╭─ Page extract
Passive sampling methods for contaminated sediments: risk assessment and management

Abstract

This paper details how activity-based passive sampling methods (PSMs), which provide information on bioavailability in terms of freely dissolved contaminant concentrations (Cfree ), can be used to better inform risk management decision making at multiple points in the process of assessing and managing contaminated sediment sites. PSMs can increase certainty in site investigation and management, because Cfree is a better predictor of bioavailability than total bulk sediment concentration (Ctotal ) for 4 key endpoints included in conceptual site models (benthic organism toxicity, bioaccumulation, sediment flux, and water column exposures). The use of passive sampling devices (PSDs) presents challenges with respect to representative sampling for estimating average concentrations and other metrics relevant for exposure and risk assessment. These challenges can be addressed by designing studies that account for sources of variation associated with PSMs and considering appropriate spatial scales to meet study objectives. Possible applications of PSMs include: quantifying spatial and temporal trends in bioavailable contaminants, identifying and evaluating contaminant source contributions, calibrating site-specific models, and, improving weight-of-evidence based decision frameworks. PSM data can be used to assist in delineating sediment management zones based on likelihood of exposure effects, monitor remedy effectiveness, and, evaluate risk reduction after sediment treatment, disposal, or beneficial reuse after management actions. Examples are provided illustrating why PSMs and freely dissolved contaminant concentrations (Cfree ) should be incorporated into contaminated sediment investigations and study designs to better focus on and understand contaminant bioavailability, more accurately estimate exposure to sediment-associated contaminants, and better inform risk management decisions. Research and communication needs for encouraging broader use are discussed.

Keywords: Bioavailability; Contaminated sediments; Passive sampling methods; Risk assessment; Risk management.
╰─
■ **Complete the following**
A. In the passive sampling abstract, for which four key endpoints in conceptual site models is Cfree a better predictor of bioavailability than Ctotal?
B. Decide whether each statement agrees with the passive sampling abstract, answering yes or no and quoting the words that settle it: (i) Activity-based passive sampling methods give information on bioavailability as freely dissolved contaminant concentrations. (ii) Total bulk sediment concentration predicts bioavailability better than Cfree. (iii) Research and communication needs for broader use are discussed.
C. Continue the passive sampling abstract from the point where it ends.
╭─ Extracted information
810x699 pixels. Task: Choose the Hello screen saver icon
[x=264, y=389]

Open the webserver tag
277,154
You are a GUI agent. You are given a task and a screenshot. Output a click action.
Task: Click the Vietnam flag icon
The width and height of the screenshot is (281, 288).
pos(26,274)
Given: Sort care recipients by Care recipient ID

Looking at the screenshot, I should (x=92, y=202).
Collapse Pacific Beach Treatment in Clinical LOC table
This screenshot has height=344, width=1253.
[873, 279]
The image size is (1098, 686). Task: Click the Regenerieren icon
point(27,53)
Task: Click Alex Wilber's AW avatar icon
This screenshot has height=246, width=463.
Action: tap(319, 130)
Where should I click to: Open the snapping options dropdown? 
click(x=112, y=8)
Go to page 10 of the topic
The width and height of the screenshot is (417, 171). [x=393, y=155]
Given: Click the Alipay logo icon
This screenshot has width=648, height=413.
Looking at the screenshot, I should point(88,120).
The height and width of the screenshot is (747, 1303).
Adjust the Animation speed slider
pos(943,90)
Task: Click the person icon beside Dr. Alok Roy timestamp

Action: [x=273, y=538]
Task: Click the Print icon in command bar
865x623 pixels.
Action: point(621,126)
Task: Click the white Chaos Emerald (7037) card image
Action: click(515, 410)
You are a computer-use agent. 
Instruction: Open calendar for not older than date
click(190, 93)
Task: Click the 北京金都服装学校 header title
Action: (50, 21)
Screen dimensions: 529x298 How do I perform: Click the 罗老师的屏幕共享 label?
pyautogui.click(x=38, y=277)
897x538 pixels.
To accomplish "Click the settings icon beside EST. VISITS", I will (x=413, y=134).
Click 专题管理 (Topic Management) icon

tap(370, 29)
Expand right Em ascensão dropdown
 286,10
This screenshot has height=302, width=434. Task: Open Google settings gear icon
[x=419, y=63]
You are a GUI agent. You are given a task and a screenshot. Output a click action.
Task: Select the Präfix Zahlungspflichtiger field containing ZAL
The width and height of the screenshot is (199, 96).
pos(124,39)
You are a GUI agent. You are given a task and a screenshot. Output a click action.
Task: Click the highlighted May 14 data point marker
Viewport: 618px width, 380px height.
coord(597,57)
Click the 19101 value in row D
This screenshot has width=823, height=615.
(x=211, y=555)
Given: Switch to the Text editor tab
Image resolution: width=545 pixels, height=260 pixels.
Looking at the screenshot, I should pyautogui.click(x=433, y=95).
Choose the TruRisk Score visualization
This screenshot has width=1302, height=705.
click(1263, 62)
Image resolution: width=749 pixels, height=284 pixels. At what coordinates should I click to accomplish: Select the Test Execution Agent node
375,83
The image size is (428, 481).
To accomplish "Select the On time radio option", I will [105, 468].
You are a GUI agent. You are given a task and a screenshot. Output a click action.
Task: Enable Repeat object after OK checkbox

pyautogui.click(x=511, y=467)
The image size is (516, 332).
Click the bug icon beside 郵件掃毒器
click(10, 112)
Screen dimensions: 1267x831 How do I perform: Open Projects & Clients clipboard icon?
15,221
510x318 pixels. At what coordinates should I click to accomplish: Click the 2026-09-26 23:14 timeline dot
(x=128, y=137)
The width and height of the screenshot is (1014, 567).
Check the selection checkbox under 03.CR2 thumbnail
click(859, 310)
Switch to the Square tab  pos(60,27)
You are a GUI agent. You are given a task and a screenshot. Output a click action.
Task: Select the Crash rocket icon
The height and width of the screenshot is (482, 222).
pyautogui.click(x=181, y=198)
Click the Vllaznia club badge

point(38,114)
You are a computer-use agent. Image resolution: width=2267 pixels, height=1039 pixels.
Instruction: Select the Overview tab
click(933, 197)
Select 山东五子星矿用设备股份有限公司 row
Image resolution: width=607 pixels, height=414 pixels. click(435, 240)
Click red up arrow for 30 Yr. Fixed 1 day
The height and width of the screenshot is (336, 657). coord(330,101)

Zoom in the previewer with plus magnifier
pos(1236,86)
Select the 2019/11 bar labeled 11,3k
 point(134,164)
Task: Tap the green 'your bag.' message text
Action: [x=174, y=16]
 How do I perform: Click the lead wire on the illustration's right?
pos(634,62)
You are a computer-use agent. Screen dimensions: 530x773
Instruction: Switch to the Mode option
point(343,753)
╰─
■ **Task-by-task results**
A. Benthic organism toxicity, bioaccumulation, sediment flux, and water column exposures.

B.
(i) Yes: "provide information on bioavailability in terms of freely dissolved contaminant concentrations"
(ii) No: "Cfree is a better predictor of bioavailability than total bulk sediment concentration"
(iii) Yes: "Research and communication needs for encouraging broader use are discussed."

C.
Figure 1

Conceptual site model showing transport and exposure pathways of sediment-associated contaminants at a macroscale. (A) Air–water exchange. Contaminant transport through air deposition into the water and volatilization from the water into the air. (B) Sediment–water flux. Diffusive and active transport processes of contaminants across the sediment–water interface, including biological processes that assist or retard transport (e.g., bioturbation, bioirrigation, development of biological secretions, biofilms). (C) Land–water exchange. Surface runoff from contaminated soil, erosion of contaminated soil particles. Deposition of contaminated water and sediment onto land during high-water or flood events. (D) Point-source inputs. Storm water discharge, combined sewer overflows, sanitary sewer overflows, industrial effluents and outfalls, spills. (E) Groundwater discharge. The discharge of groundwater contaminated from land-based sources. (F) Surface water transport. Movement of surface water containing dissolved, colloidal, and particulate-associated contaminants. (G) Sediment transport. Movement of both clean and contaminated sediment particles through bed-load and suspended-sediment transport processes. (H) Bioaccumulation. Contaminant bioaccumulation through contact with dissolved-phase contaminants and the ingestion of contaminated sediment and prey (trophic transfer).

Figure 2

Conceptual site model showing transport and exposure pathways of sediment-associated contaminants at a microscale. Positions where contaminant flux is indicated are candidate locations for measurement of freely dissolved contaminant concentrations (C_free) using passive sampling methods (PSMs).

Figure 3

Fate and transport processes subject to modeling at contaminated sediment sites. From USEPA (2009). Estimates of freely dissolved contaminant concentrations (C_free) using passive sampling methods (PSMs) are expected to reduce uncertainty in the dissolved chemical term.